A prospective, randomized, twenty-four center study of 208 patients was conducted to determine the safety and efficacy of Apligraf in comparison to conservative treatment, saline moistened gauze, in the treatment of diabetic foot ulcers. One hundred and twelve patients received Apligraf and 96 received control. Complete wound closure was evaluated by 12 weeks. In a Kaplan-Meier life table analysis, median times of 65 and 90 days were shown for the Apligraf and control patients respectively (p = 0.0026). A Cox's Proportional Hazards Regression Analysis of these data determined that Apligraf increased the probability of complete wound closure by 59% (Risk Ratio = 1.59, p = 0.0001). The overall incidence of complete wound closure was 56.3% (63/112) for Apligraf and 37.5% (36/96) for control patients (p = 0.0042). At six months, the incidence of ulcer recurrence was 5.9% in the Apligraf group and 12.9% in the control group. The rate of adverse reactions was comparable between the two groups except for the incidence of osteomyelitis (2.7% Apligraf vs. 10.4% control, p<.05) and amputations (15.6% Apligraf vs. 6.3% control, p<.05). We conclude that Apligraf may help in reducing the spread of infection to deep structures, such as bones and tendons by healing more diabetic foot ulcers in a shorter period when compared to conservative treatments.

Introduction
Diabetic foot ulceration (DFU) is a major problem that significantly impairs the quality of life of the patient, leads to prolonged hospitalization and may eventuate in a major amputation. Foot problems affect 15% to 20% of all persons with diabetes and are the reason for 20% of all diabetes-related hospital admissions and more than 50,000 lower extremity amputations per year in the United States (1,2). The cost of DFU is also significant; the attributable cost for a middle-aged diabetic man with a new foot ulcer has been recently estimated to be $27,987 for the first two years after diagnosis (3).
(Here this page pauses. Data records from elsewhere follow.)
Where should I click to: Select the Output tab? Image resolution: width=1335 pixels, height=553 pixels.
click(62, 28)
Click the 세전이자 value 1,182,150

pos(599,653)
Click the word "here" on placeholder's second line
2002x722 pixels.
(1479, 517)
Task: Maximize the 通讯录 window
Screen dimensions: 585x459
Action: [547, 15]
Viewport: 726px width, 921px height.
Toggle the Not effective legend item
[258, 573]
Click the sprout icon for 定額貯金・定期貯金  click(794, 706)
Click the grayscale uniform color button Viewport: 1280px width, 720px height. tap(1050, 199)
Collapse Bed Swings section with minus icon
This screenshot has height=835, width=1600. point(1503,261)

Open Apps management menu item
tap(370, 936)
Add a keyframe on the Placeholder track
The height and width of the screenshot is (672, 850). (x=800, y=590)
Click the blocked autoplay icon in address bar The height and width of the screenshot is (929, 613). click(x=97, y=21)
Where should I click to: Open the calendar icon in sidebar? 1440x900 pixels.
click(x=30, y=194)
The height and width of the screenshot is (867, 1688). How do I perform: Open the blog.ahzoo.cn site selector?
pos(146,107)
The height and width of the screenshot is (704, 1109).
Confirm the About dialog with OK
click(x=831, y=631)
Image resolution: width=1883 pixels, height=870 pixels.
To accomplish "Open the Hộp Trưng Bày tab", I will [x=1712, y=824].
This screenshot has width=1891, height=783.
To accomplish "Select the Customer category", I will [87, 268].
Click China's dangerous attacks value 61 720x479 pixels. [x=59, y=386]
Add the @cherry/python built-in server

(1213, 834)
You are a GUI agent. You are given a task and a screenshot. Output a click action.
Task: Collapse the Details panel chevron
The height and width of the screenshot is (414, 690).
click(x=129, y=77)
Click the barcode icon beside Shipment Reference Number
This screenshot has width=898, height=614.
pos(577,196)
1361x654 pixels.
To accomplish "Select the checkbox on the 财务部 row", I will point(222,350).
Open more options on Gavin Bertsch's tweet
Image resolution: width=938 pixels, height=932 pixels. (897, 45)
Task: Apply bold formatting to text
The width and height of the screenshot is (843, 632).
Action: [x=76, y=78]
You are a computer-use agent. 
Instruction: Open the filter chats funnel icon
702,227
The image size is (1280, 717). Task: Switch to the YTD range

Apligraf® (Graftskin) is a living, bi-layered, skin substitute which contains Type I bovine collagen, extracted and purified from bovine tendons and viable allogeneic human fibroblast and keratinocyte cells isolated from human infant foreskin. Apligraf consists of two primary layers. The upper 'epidermal-like' layer, formed of living human keratinocytes, has a well differentiated stratum corneum which has been shown in in vitro experiments to provide a natural barrier to topical infection and wound desiccation. In the supporting 'dermis-like' layer of Apli-graf, the major cell type is the fibroblast. Apligraf fibro-blasts produce many of the matrix proteins found in human dermis, such as collagen type IV, tenascin, decorin, hyaluronate, and fibronectin. In addition, collagen type IV, laminin, laminin 5, heparin sulfate, proteoglycan, and ß4 integrin are present at the dermal epidermal junction. Apligraf also expresses many of the cytokines found in human skin including PDGF-A, PDGF-B, TGFa, TGFb1, TGFb3, ECGF, FGF-1, FGF-2, FGF-7, IGF-1, IGF-2, CSF, IL-la, IL-6, IL-8 and IL-1l. Other cells found in human skin, Langerhans cells, melanocytes, macrophages and lym-phocytes as well as secondary structures such as blood vessels and hair follicles are not present in Apligraf. Apligraf has demonstrated the property of healing itself when perforated or meshed.

In the present study we have evaluated the safety and efficacy of Apligraf in the management of chronic diabetic foot ulcers in a multi-center, randomized controlled trial.